#17

3 3 0
                                    

"Senyummu memikat."
"Apaansih."

Dia biasah, tidak blushing, tidak senyum, malah jijik dan merasa annoying dengan pujian Aji, berbeda ketika Riri yang mengucapkannya.

"Ahai, Jiwa."
"Gak usah cemburu, Ri."
"Ih."

Pipinya memerah, tangannya berusaha membenarkan rambutnya dan memandang Aji sejenak lalu mengalihkan pandangannya ke rerumputan yang dia injak.

"Kenapa kalian?"
"Riri pingin foto sama kamu juga katanya."
"Oh, sini, Ri."
"Ih, Jiwa bohong."

Kaki-kakinya yang panjang melangkah ke arah Riri, tangannya meraih jari-jari manis Riri yang lentik, dan menyeretnya anggun ke posisi yang mirip seperti Yud ajarkan.

"Fotoin Yud."

Riri tak bisa menahan, malunya tak tertahan, tapi bahagianya juga. Bibirnya, pipinya, matanya, semuanya dipenuhi rasa gemetar tapi ingin sekali menatapnya. Aji memegang pundak Riri, mengarahkan posisinya yang tadinya mengarah ke Jiwa lalu menghadap ke tepat depan Aji.

"Misi, ya, Ri."

Dia memegang dagu Riri dan mengangkatnya sedikit. Terlihat jelas wajah manis gantle-nya Aji, membuat Riri tak kuasa memandangi mata tajam Aji.

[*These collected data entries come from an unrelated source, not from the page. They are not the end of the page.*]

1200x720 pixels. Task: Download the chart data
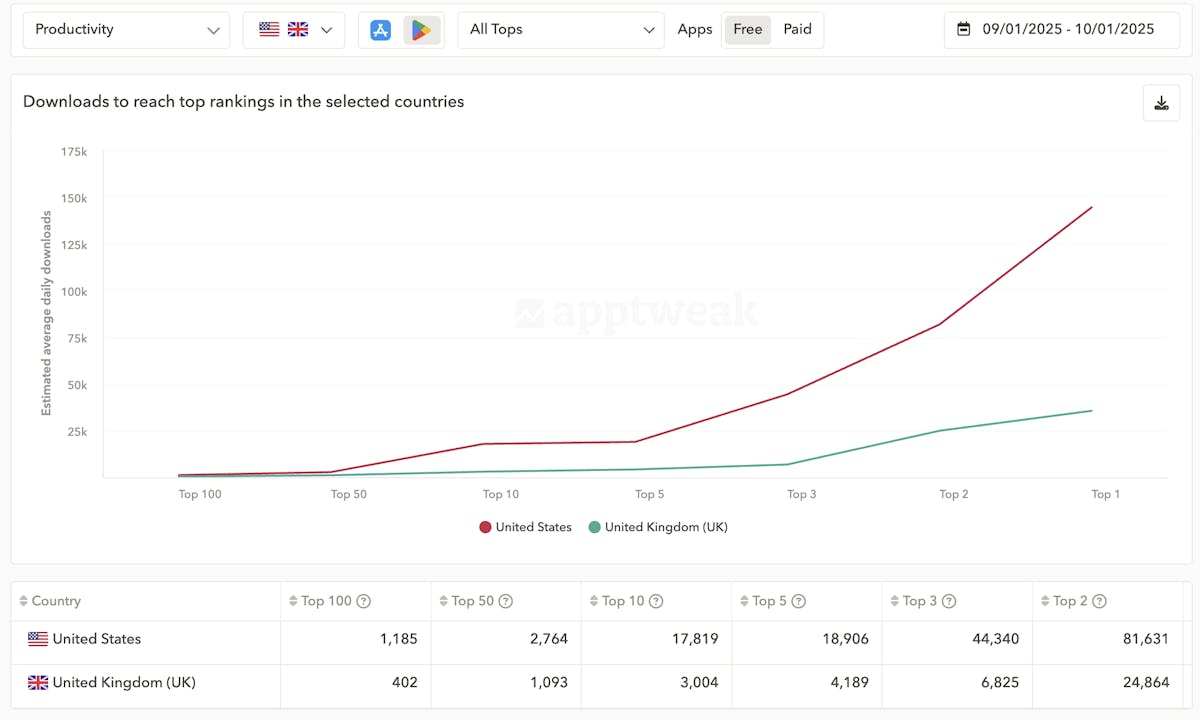(1161, 103)
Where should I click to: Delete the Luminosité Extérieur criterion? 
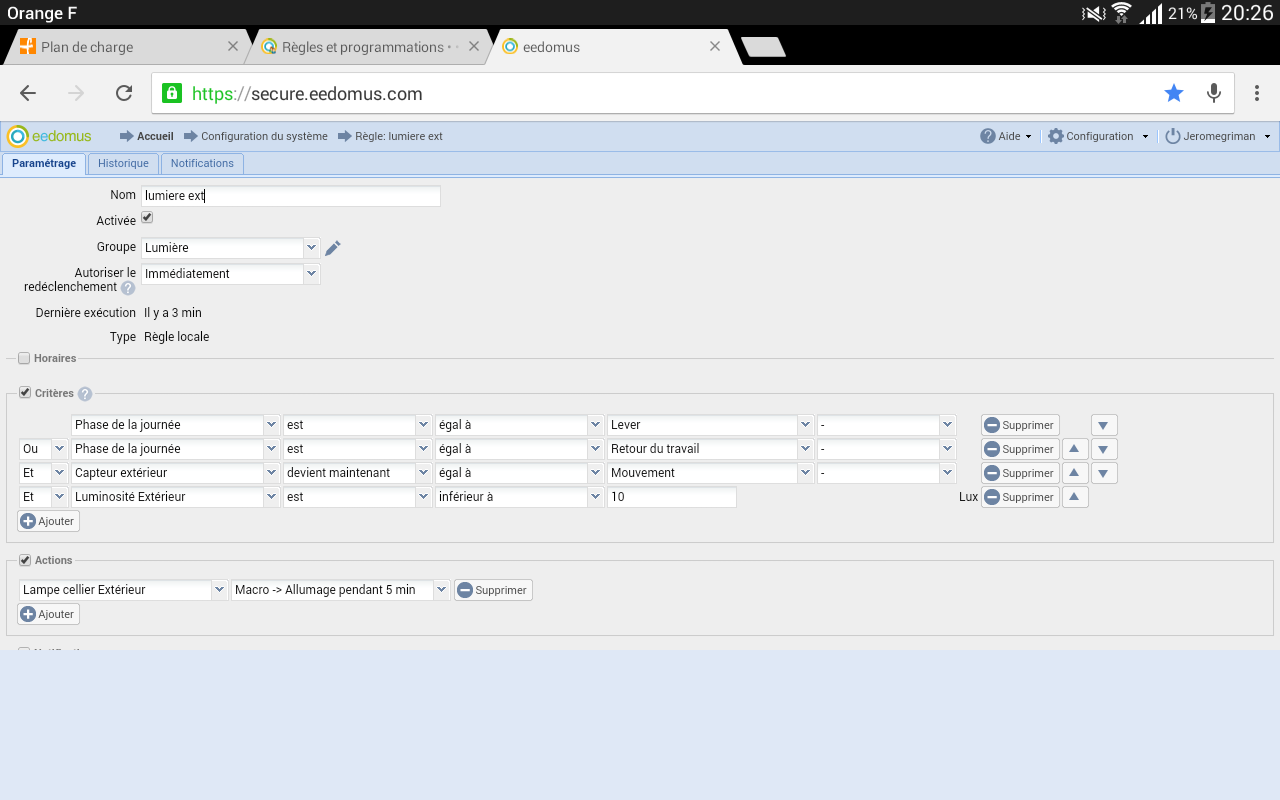(x=1019, y=497)
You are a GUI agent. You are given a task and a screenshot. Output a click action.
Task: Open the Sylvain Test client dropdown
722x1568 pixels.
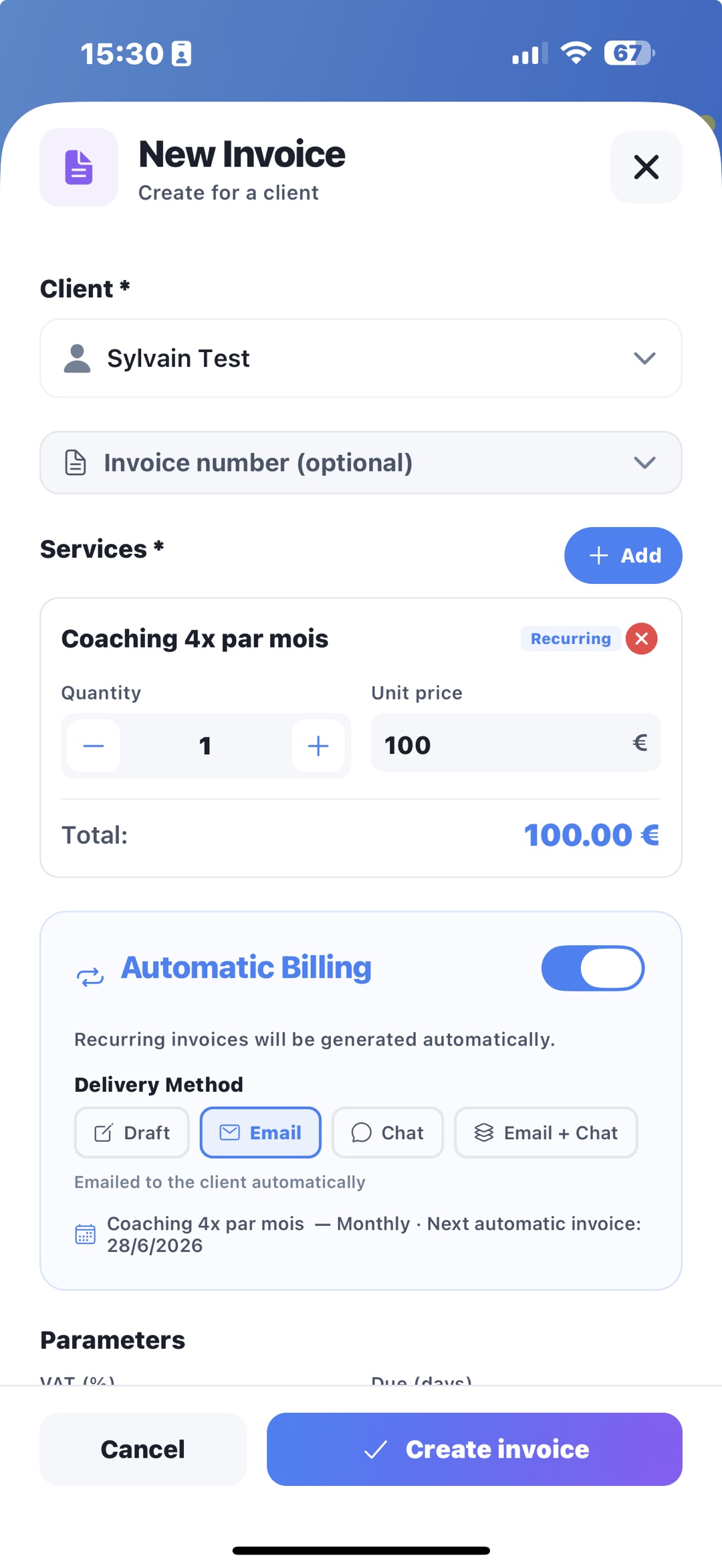click(361, 359)
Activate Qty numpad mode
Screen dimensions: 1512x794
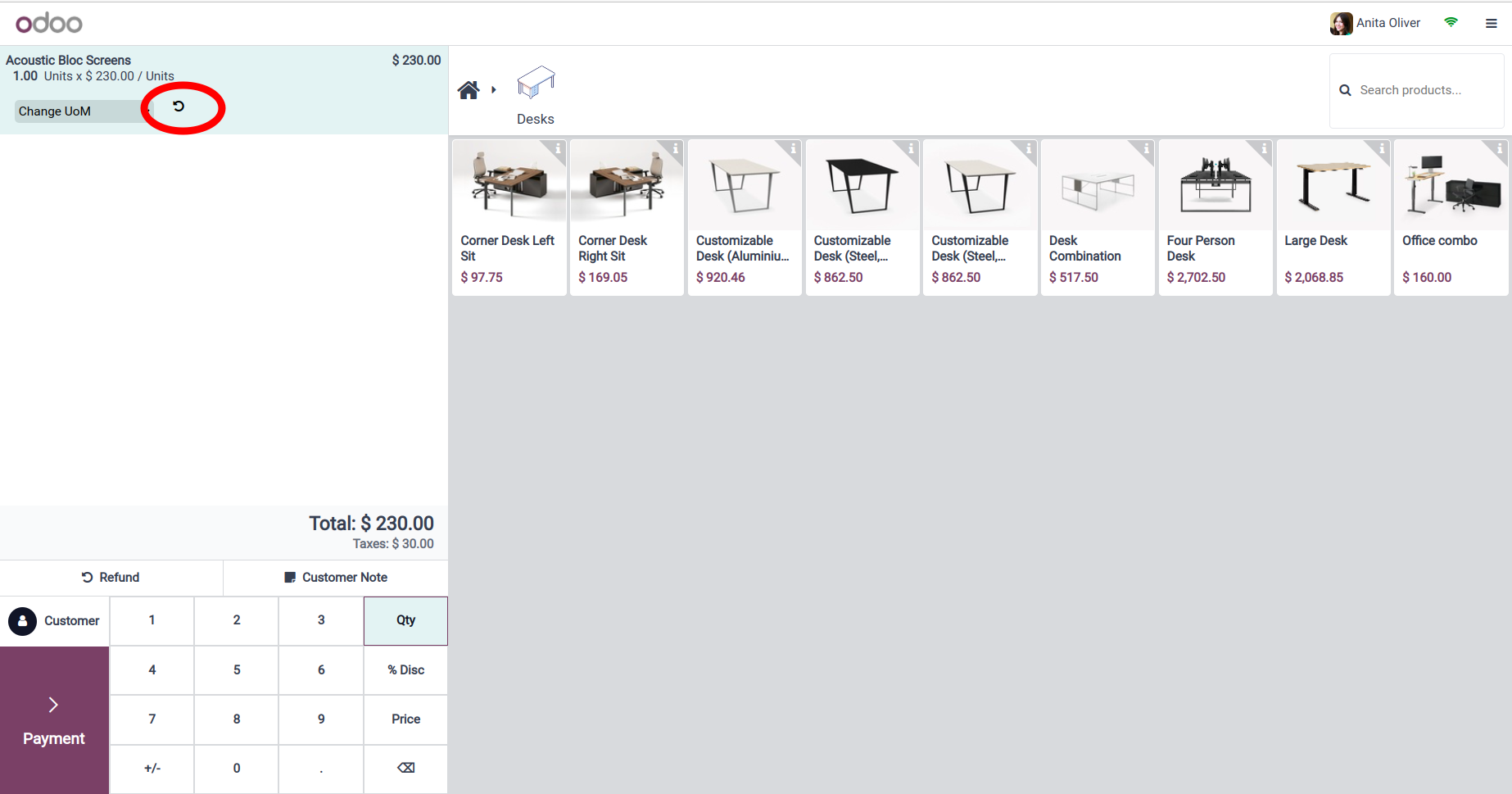pyautogui.click(x=405, y=620)
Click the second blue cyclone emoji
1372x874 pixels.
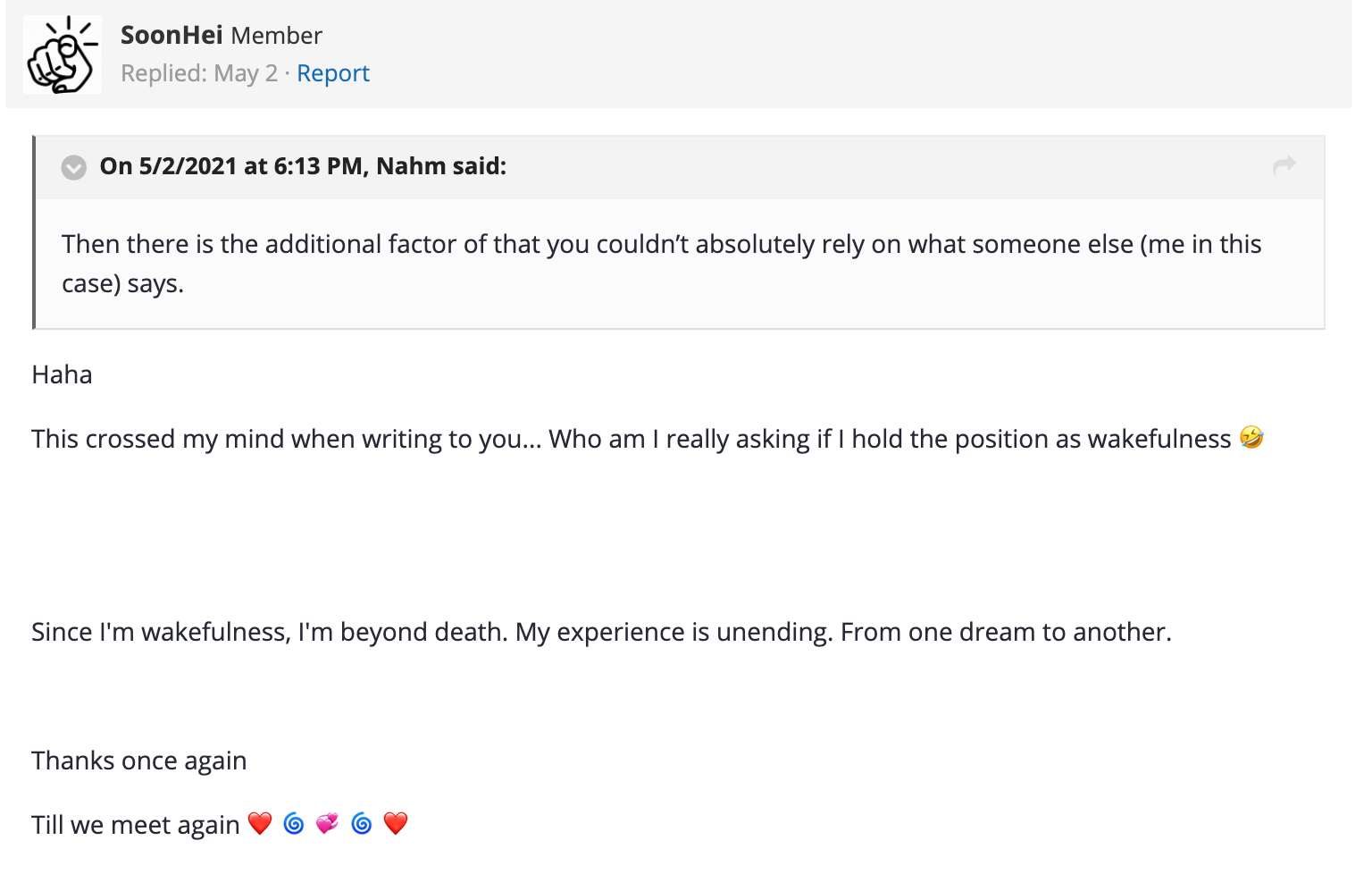(362, 823)
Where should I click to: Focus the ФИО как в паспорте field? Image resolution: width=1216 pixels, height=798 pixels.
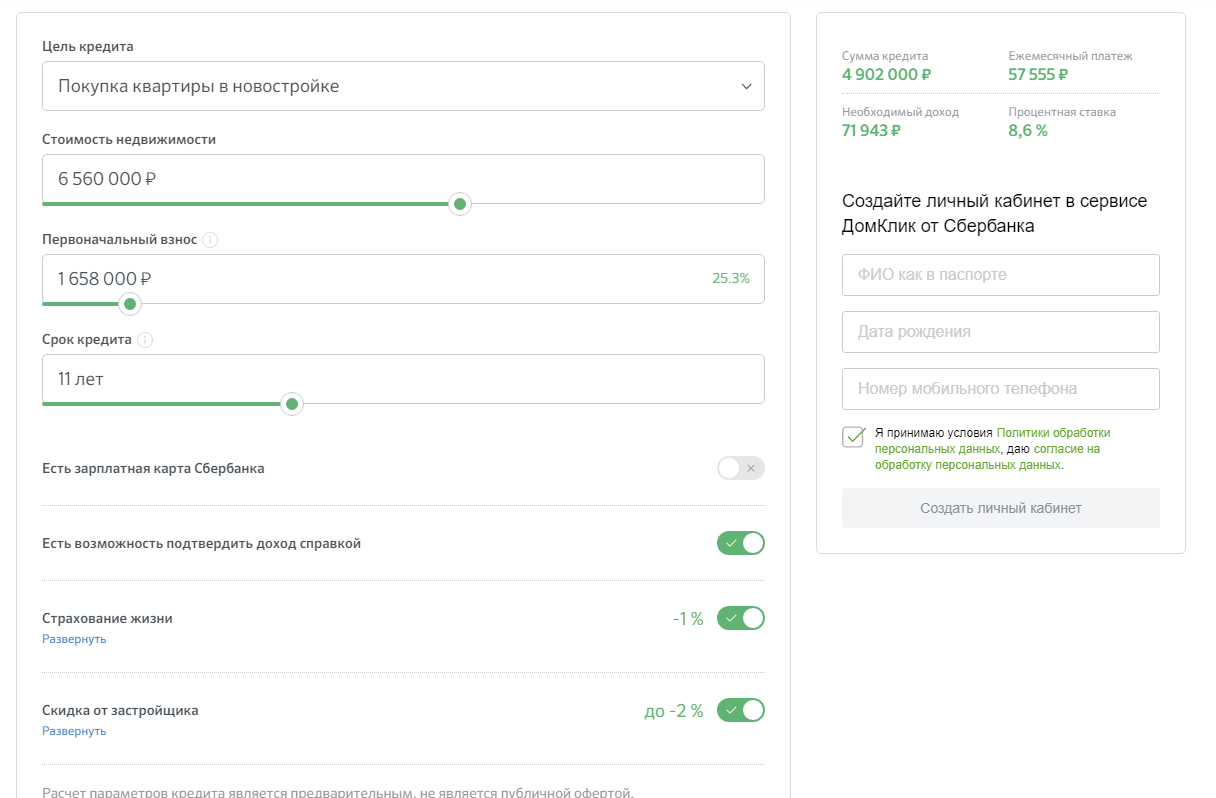(1000, 275)
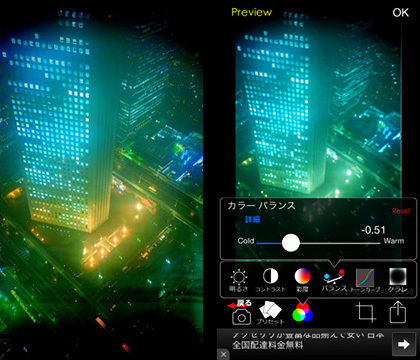420x360 pixels.
Task: Open the ad with arrow button
Action: coord(404,344)
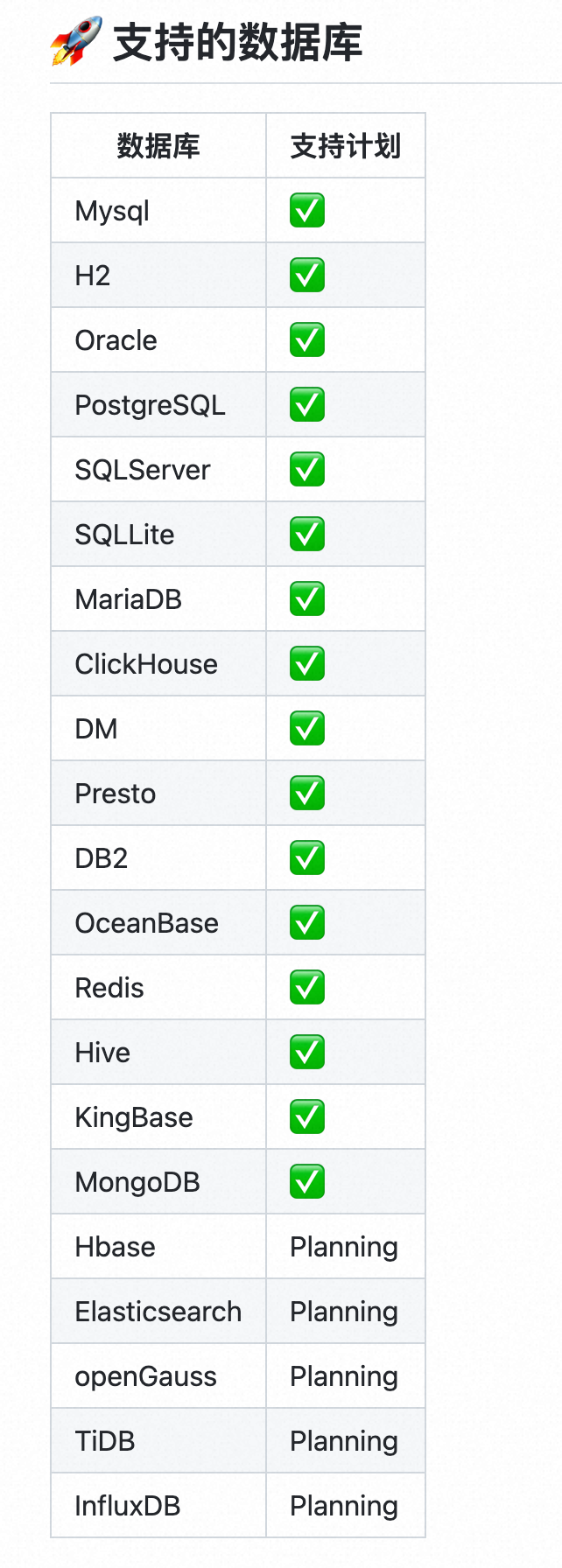Select the Elasticsearch row name
The width and height of the screenshot is (562, 1568).
pyautogui.click(x=158, y=1312)
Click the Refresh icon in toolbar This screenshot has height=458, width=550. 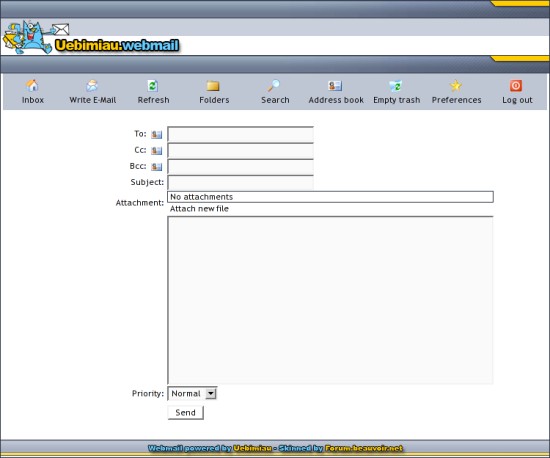[x=153, y=85]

"Heh, Riri, lihatnya ke aku dong.
"Eh, ah, iya."

Gemetar, salting, matanya memberontak dari rasa bahagia. Aji memasang senyumnya dan kini Riri yang malah dibuat meleleh dengan itu. Riri harus bisa memasang senyumnya walau serasa sekarang setengah jiwanya sudah meleleh terbakar panasnya senyum Aji.

Untungnya tidak berjalan lama, kalau lama bisa-bisa dia terbakar habis. Riri langsung lari ke arah Jiwa.

"Jiwa kurang ajar."
"Tapi seneng, kan."
"Hih."

Dia memukul Jiwa tapi dengan masih ada cap girang di wajahnya, habis ditatap malaikat yang Jiwa anggap iblis. Jiwa senang bisa membantu temannya, walau waktu itu dia sedikit mempertanyakan kemungkinan itu, sudahlah, Jiwa belum waktumu mendapat cinta sejati.

Takut nanti sore larut menghanyutkan mereka di dalam pinggiran danau sunyi ini, maka mereka memutuskan pulang dari pendangan yang indah ini.

"Kita nanti mampir ke restoran dulu, ya. Gratis, nanti aku yang bayar, sebagai tanda terima kasih mau collab juga."

Mereka berempat menuju mobil yang tadi mereka parkirkan di atas, dan memang suasana parkiran juga sudah nampak sepi, tapi padahal belum begitu sore.

"Danaunya kok sepi, ya."
"Belum banyak yang tahu."
"Oh."
"Kamu baru pertama kali ke sini, Ri?"
"Iya, Kak."

Yud menyalakan mesin, dan mulai memasukan perseneling dan menancapkan gas menuju tujuan selanjutnya, makan-makan.

Di jalan mereka hanya bisa saling mengisi pikiran, terlebih Riri dan Jiwa, kalau ada orang lain sepertinya mereka tidak banyak mengobrol, atau mereka sama-sama pemalu, tapi tidak harusnya, karena Riri juga ketua ekstra PMR jadi bukan tipe pemalu, hanya tertutup mungkin. Jiwa berpikir tentang Aji, yang selama ini digambarkan oleh imajinasinya adalah sosok laki-laki yang nakal, yang suka mengganggu, kasar, dan tidak patuh hukum. Tetapi, nayatanya semua itu sebatas keraguan karena dia tidak tahu sifat Aji yang sebenarnya. Orang kasar juga manusia, punya rasa punya hati, hanya saja dia perlu sedikit kasar untuk membela sesuatu yang menurutnya benar. Dia tidak terlalu buruk--sifatnya--menurut Jiwa, dia salah presepsi selama ini.

"Wa?"
"Iya?"
"Gak apa-apa."

Sekejap heran melesat, dia merespon dengan baik ketika Aji memanggilnya tadi, mungkin Aji mengamatinya yang seperti memikirkan sesuatu. Aji memikirkan Jiwa juga, pribadi Jiwa yang dia kenal dari Windy, yang Aji sendiri ditolak mentah-mentah dengan hantaman yang tak ada wujud dan rasanya.